• _Description of the task_:
From the first line to the last, write out the records exactly.

• _Stored items from a collection_:
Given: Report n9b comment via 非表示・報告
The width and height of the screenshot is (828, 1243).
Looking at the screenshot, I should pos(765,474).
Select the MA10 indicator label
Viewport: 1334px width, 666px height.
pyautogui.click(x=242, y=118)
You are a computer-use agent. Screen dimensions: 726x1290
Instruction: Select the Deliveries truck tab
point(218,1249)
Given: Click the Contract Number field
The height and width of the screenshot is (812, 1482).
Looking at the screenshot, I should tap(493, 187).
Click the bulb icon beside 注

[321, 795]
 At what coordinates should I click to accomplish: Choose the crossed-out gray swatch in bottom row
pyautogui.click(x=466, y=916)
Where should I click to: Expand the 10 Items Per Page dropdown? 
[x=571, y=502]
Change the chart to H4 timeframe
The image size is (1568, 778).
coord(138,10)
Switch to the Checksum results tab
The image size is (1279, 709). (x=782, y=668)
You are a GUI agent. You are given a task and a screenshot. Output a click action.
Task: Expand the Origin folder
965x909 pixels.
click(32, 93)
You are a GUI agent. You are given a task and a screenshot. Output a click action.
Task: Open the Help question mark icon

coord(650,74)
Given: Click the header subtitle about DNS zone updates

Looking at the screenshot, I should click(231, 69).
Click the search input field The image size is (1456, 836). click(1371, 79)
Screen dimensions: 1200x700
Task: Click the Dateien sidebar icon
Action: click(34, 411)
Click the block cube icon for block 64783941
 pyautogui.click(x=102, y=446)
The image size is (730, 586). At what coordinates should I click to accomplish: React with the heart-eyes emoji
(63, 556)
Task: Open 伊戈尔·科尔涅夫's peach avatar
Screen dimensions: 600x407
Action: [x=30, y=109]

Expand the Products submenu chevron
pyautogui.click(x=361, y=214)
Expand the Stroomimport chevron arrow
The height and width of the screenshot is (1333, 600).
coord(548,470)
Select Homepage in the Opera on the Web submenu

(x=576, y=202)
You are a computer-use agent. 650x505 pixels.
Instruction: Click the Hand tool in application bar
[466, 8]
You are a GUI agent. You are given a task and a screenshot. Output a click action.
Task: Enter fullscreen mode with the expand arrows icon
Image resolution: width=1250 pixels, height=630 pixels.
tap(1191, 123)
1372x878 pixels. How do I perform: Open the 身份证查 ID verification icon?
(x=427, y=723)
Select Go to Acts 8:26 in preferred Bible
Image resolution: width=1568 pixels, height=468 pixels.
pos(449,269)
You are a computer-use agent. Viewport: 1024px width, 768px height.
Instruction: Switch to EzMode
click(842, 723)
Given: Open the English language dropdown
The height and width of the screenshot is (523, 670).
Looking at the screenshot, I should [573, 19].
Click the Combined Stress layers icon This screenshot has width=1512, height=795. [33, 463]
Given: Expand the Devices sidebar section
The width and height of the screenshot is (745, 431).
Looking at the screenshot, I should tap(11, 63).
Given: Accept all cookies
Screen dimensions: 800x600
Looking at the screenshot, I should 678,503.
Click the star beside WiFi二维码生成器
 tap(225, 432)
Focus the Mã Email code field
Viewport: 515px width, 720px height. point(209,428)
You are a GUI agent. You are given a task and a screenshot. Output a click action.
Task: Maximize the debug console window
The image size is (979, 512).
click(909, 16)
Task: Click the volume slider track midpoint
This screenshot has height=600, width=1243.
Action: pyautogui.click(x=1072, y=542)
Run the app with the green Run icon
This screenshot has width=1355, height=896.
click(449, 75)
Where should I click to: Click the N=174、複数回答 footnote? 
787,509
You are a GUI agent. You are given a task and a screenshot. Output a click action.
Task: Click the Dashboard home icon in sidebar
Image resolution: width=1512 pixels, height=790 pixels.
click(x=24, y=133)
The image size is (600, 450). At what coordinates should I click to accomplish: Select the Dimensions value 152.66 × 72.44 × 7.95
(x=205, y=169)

• _Response for this exercise_:
Given: Report n9b comment via 非表示・報告
The width and height of the screenshot is (828, 1243).
Looking at the screenshot, I should pos(765,474).
Select the MA10 indicator label
Viewport: 1334px width, 666px height.
pyautogui.click(x=242, y=118)
You are a computer-use agent. Screen dimensions: 726x1290
Instruction: Select the Deliveries truck tab
point(218,1249)
Given: Click the Contract Number field
The height and width of the screenshot is (812, 1482).
Looking at the screenshot, I should tap(493, 187).
Click the bulb icon beside 注

[321, 795]
 At what coordinates should I click to accomplish: Choose the crossed-out gray swatch in bottom row
pyautogui.click(x=466, y=916)
Where should I click to: Expand the 10 Items Per Page dropdown? 
[x=571, y=502]
Change the chart to H4 timeframe
The image size is (1568, 778).
coord(138,10)
Switch to the Checksum results tab
The image size is (1279, 709). (x=782, y=668)
You are a GUI agent. You are given a task and a screenshot. Output a click action.
Task: Expand the Origin folder
965x909 pixels.
click(32, 93)
You are a GUI agent. You are given a task and a screenshot. Output a click action.
Task: Open the Help question mark icon

coord(650,74)
Given: Click the header subtitle about DNS zone updates

Looking at the screenshot, I should click(231, 69).
Click the search input field The image size is (1456, 836). click(1371, 79)
Screen dimensions: 1200x700
Task: Click the Dateien sidebar icon
Action: click(34, 411)
Click the block cube icon for block 64783941
 pyautogui.click(x=102, y=446)
The image size is (730, 586). At what coordinates should I click to accomplish: React with the heart-eyes emoji
(63, 556)
Task: Open 伊戈尔·科尔涅夫's peach avatar
Screen dimensions: 600x407
Action: [x=30, y=109]

Expand the Products submenu chevron
pyautogui.click(x=361, y=214)
Expand the Stroomimport chevron arrow
The height and width of the screenshot is (1333, 600).
coord(548,470)
Select Homepage in the Opera on the Web submenu

(x=576, y=202)
You are a computer-use agent. 650x505 pixels.
Instruction: Click the Hand tool in application bar
[466, 8]
You are a GUI agent. You are given a task and a screenshot. Output a click action.
Task: Enter fullscreen mode with the expand arrows icon
Image resolution: width=1250 pixels, height=630 pixels.
tap(1191, 123)
1372x878 pixels. How do I perform: Open the 身份证查 ID verification icon?
(x=427, y=723)
Select Go to Acts 8:26 in preferred Bible
Image resolution: width=1568 pixels, height=468 pixels.
pos(449,269)
You are a computer-use agent. Viewport: 1024px width, 768px height.
Instruction: Switch to EzMode
click(842, 723)
Given: Open the English language dropdown
The height and width of the screenshot is (523, 670).
Looking at the screenshot, I should [573, 19].
Click the Combined Stress layers icon This screenshot has width=1512, height=795. [33, 463]
Given: Expand the Devices sidebar section
The width and height of the screenshot is (745, 431).
Looking at the screenshot, I should tap(11, 63).
Given: Accept all cookies
Screen dimensions: 800x600
Looking at the screenshot, I should 678,503.
Click the star beside WiFi二维码生成器
 tap(225, 432)
Focus the Mã Email code field
Viewport: 515px width, 720px height. point(209,428)
You are a GUI agent. You are given a task and a screenshot. Output a click action.
Task: Maximize the debug console window
The image size is (979, 512).
click(909, 16)
Task: Click the volume slider track midpoint
This screenshot has height=600, width=1243.
Action: pyautogui.click(x=1072, y=542)
Run the app with the green Run icon
This screenshot has width=1355, height=896.
click(449, 75)
Where should I click to: Click the N=174、複数回答 footnote? 
787,509
You are a GUI agent. You are given a task and a screenshot. Output a click action.
Task: Click the Dashboard home icon in sidebar
Image resolution: width=1512 pixels, height=790 pixels.
click(x=24, y=133)
The image size is (600, 450). At what coordinates should I click to accomplish: Select the Dimensions value 152.66 × 72.44 × 7.95
(x=205, y=169)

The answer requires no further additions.